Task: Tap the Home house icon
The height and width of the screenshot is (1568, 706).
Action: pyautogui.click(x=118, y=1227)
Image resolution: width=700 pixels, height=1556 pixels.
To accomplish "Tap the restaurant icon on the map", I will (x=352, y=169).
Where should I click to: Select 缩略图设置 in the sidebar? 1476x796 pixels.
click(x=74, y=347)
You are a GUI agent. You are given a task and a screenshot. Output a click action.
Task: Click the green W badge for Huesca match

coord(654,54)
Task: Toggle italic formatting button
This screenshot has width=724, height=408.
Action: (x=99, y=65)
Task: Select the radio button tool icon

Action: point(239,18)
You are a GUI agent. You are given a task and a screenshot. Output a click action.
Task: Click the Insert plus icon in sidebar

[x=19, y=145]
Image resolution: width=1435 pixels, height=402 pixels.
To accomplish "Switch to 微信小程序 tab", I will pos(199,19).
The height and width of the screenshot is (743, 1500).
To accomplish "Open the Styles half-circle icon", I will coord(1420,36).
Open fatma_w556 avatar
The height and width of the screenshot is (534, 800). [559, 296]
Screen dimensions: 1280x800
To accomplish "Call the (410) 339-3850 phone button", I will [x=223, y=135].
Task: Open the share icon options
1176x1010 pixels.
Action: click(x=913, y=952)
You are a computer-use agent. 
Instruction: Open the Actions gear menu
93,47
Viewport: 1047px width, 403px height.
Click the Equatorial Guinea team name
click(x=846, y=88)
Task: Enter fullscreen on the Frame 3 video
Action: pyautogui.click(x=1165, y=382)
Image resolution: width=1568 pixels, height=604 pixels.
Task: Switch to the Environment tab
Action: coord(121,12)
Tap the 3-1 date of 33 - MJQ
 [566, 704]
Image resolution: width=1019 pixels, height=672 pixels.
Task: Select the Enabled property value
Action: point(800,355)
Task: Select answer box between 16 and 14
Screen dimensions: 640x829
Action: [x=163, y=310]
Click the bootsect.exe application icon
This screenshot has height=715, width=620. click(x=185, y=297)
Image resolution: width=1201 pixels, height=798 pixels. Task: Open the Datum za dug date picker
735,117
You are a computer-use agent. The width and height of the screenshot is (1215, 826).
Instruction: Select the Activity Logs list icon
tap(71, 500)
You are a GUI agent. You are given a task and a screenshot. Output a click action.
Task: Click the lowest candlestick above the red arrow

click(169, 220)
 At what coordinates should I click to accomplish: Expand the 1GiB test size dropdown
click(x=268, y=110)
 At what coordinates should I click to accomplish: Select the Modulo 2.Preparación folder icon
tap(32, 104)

How to complete this task
All of the entries above need to be output again exactly.

Solution
Task: Tap the Home house icon
The height and width of the screenshot is (1568, 706).
Action: pyautogui.click(x=118, y=1227)
Image resolution: width=700 pixels, height=1556 pixels.
To accomplish "Tap the restaurant icon on the map", I will (x=352, y=169).
Where should I click to: Select 缩略图设置 in the sidebar? 1476x796 pixels.
click(x=74, y=347)
You are a GUI agent. You are given a task and a screenshot. Output a click action.
Task: Click the green W badge for Huesca match

coord(654,54)
Task: Toggle italic formatting button
This screenshot has width=724, height=408.
Action: (x=99, y=65)
Task: Select the radio button tool icon

Action: point(239,18)
You are a GUI agent. You are given a task and a screenshot. Output a click action.
Task: Click the Insert plus icon in sidebar

[x=19, y=145]
Image resolution: width=1435 pixels, height=402 pixels.
To accomplish "Switch to 微信小程序 tab", I will pos(199,19).
The height and width of the screenshot is (743, 1500).
To accomplish "Open the Styles half-circle icon", I will coord(1420,36).
Open fatma_w556 avatar
The height and width of the screenshot is (534, 800). [559, 296]
Screen dimensions: 1280x800
To accomplish "Call the (410) 339-3850 phone button", I will [x=223, y=135].
Task: Open the share icon options
1176x1010 pixels.
Action: click(x=913, y=952)
You are a computer-use agent. 
Instruction: Open the Actions gear menu
93,47
Viewport: 1047px width, 403px height.
Click the Equatorial Guinea team name
click(x=846, y=88)
Task: Enter fullscreen on the Frame 3 video
Action: pyautogui.click(x=1165, y=382)
Image resolution: width=1568 pixels, height=604 pixels.
Task: Switch to the Environment tab
Action: coord(121,12)
Tap the 3-1 date of 33 - MJQ
 [566, 704]
Image resolution: width=1019 pixels, height=672 pixels.
Task: Select the Enabled property value
Action: point(800,355)
Task: Select answer box between 16 and 14
Screen dimensions: 640x829
Action: [x=163, y=310]
Click the bootsect.exe application icon
This screenshot has height=715, width=620. click(x=185, y=297)
Image resolution: width=1201 pixels, height=798 pixels. Task: Open the Datum za dug date picker
735,117
You are a computer-use agent. The width and height of the screenshot is (1215, 826).
Instruction: Select the Activity Logs list icon
tap(71, 500)
You are a GUI agent. You are given a task and a screenshot. Output a click action.
Task: Click the lowest candlestick above the red arrow

click(169, 220)
 At what coordinates should I click to accomplish: Expand the 1GiB test size dropdown
click(x=268, y=110)
 At what coordinates should I click to accomplish: Select the Modulo 2.Preparación folder icon
tap(32, 104)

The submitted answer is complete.